Sono andati nel posto che, almeno per corrispondenza linguistica, spetta loro di diritto: la Casa del rifugiato, da ieri occupata da una cinquantina di richiedenti asilo allontanati dal Cara.
L’occupazione dello stabile è arrivata dopo le numerose proteste dei migranti, che da giorni manifestavano per l’insufficienza di posti letto nel Cara di Bari Palese.
Proprio l’insufficienza dei posti ha creato per i richiedenti asilo una situazione di corto circuito: chi ha diritto alla prima accoglienza si trova inserito in una struttura in condizioni pessime proprio a causa del sovraffollamento, o non viene proprio inserito. Chi, invece, ottiene il permesso di soggiorno viene subito allontanato dal Cara per fare spazio ad altre persone, in un passaggio che, privo di un reale percorso assistito di inserimento socio-lavorativo, porta le persone in una situazione di esclusione sociale ed estrema emergenza abitativa.

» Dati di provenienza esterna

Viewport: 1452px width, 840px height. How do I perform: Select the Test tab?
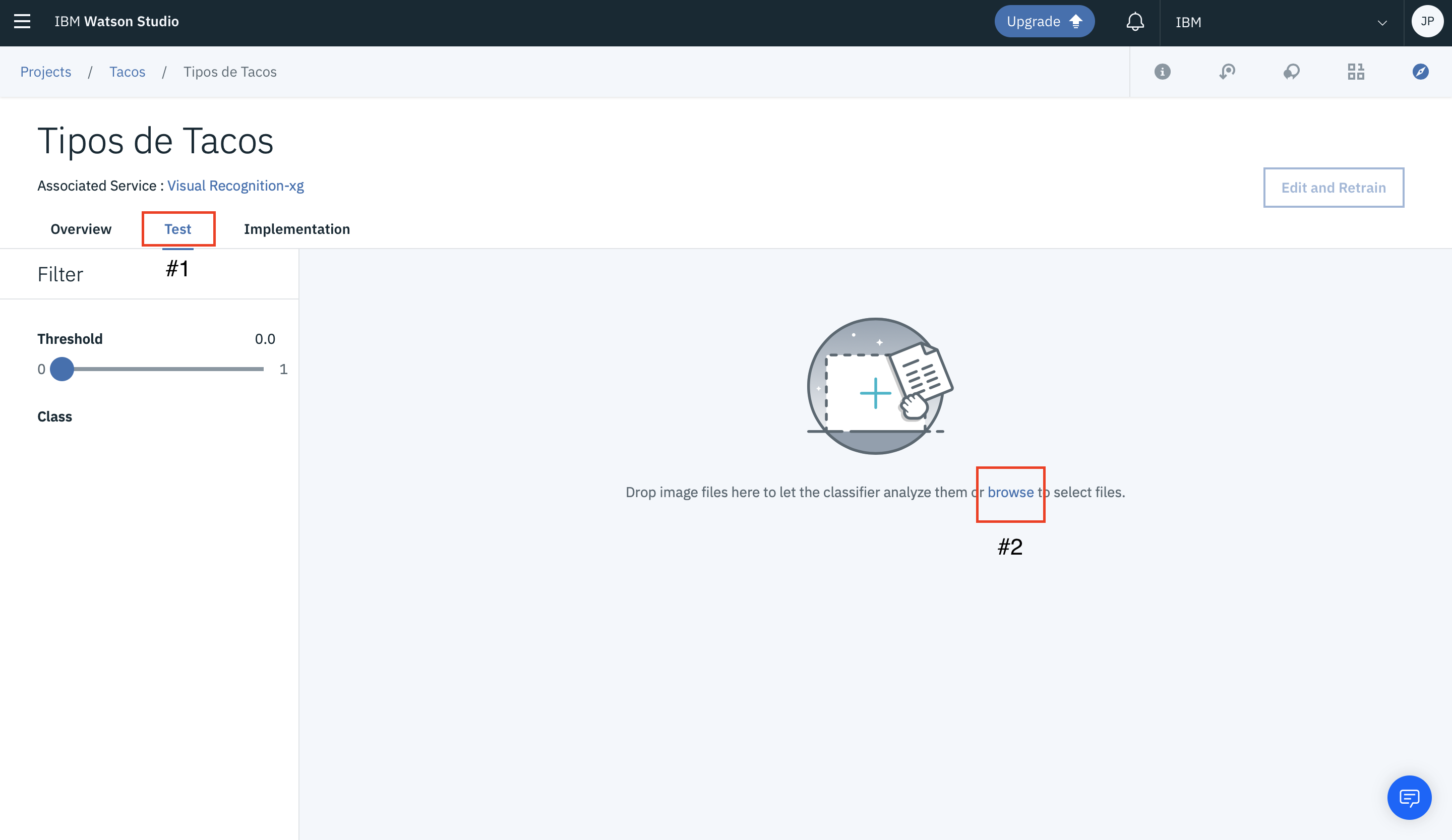[177, 229]

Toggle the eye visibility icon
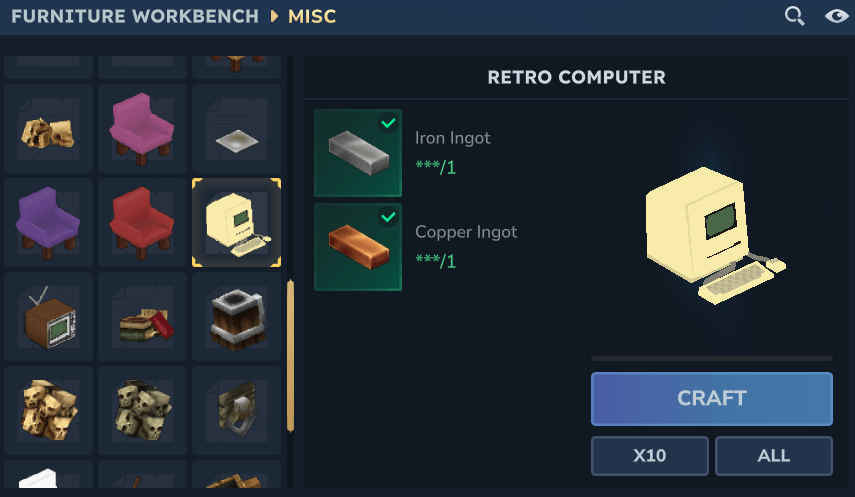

“Senza alcun tipo di alternativa, alcune persone provano, nella notte, ad entrare nell’unica struttura di accoglienza presente a Bari, ossia il Cara. Da cui vengono allontanate in malo modo dalle forze dell’ordine, nell’unica risposta che la prefettura riesce a dare, quella securitaria”, afferma Federico delle Rete Rivoltiamo la precarietà, che sostiene i rifugiati. “La situazione del Cara è estremamente grave, ed è andata peggiorando nel tempo, nel silenzio colpevole delle istituzioni”. Tanto da provocare due forme di protesta contemporanee e spontanee: da una parte diversi cittadini prevalentemente di origine pakistana hanno manifestato ieri nel centro della città, in corso Vittorio Emanuele, davanti a Comune e Prefettura, per chiedere di essere accolti nel Cara come spetterebbe loro di diritto visto il loro status di richiedenti asilo. Dall’altra, i titolari di protezione allontanati dal Cara, quasi tutti di origine sub-sahariana, data la totale mancanza di risposte istituzionali, hanno occupato lo stabile di via Antonio De Tullio, di fronte al porto: la cosiddetta Casa del rifugiato.
L’edificio, di proprietà della Direzione Regionale per i Beni Culturali, ha una storia di accoglienza, di cui l’ultimo episodio è rappresentato dall’ospitalità data agli esuli greci negli anni ’50. Una storia lasciata completamente alle spalle, visto che da almeno 20 anni il palazzo è in stato di totale abbandono.
“La reazione della Direzione, e del Ministero relativo (Ministero dei Beni e delle Attività Culturali e del Turismo), non è stata, per ora, di chiusura: le persone non sono state allontanate, non è stata presentata alcuna denuncia ed è stato consentito l’ingresso di beni di prima necessità, forse perché la situazione della non-accoglienza è davvero al limite. Per quanto riguarda i rappresentanti politici locali, non c’è stato alcun tipo di interlocuzione. Abbiamo incontrato solo l’Assessore all’accoglienza del Comune di Bari Fabio Losito”, dice ancora Federico.
“C’è una oggettiva difficoltà che ci troviamo ad affrontare, vista la presenza a Bari di un centro come il Cara, sovraffollato, come dimostrano le numerose manifestazioni di migranti in questi giorni” ha dichiarato invece l’Assessore Losito. Una soluzione in realtà ci sarebbe: il recupero delle strutture abbandonate, ancor più se pubbliche, come hanno esemplificato i rifugiati occupando lo stabile. Federico cita anche un’altra esperienza di accoglienza auto-gestita. “Un altro esempio in tal senso è rappresentato dall’edificio occupato quattro anni fa dall’associazione Socrate, composta da un gruppo di cittadini eritrei e italiani, gestito con una soluzione di auto-recupero che è stata proposta dagli occupanti alla Regione”.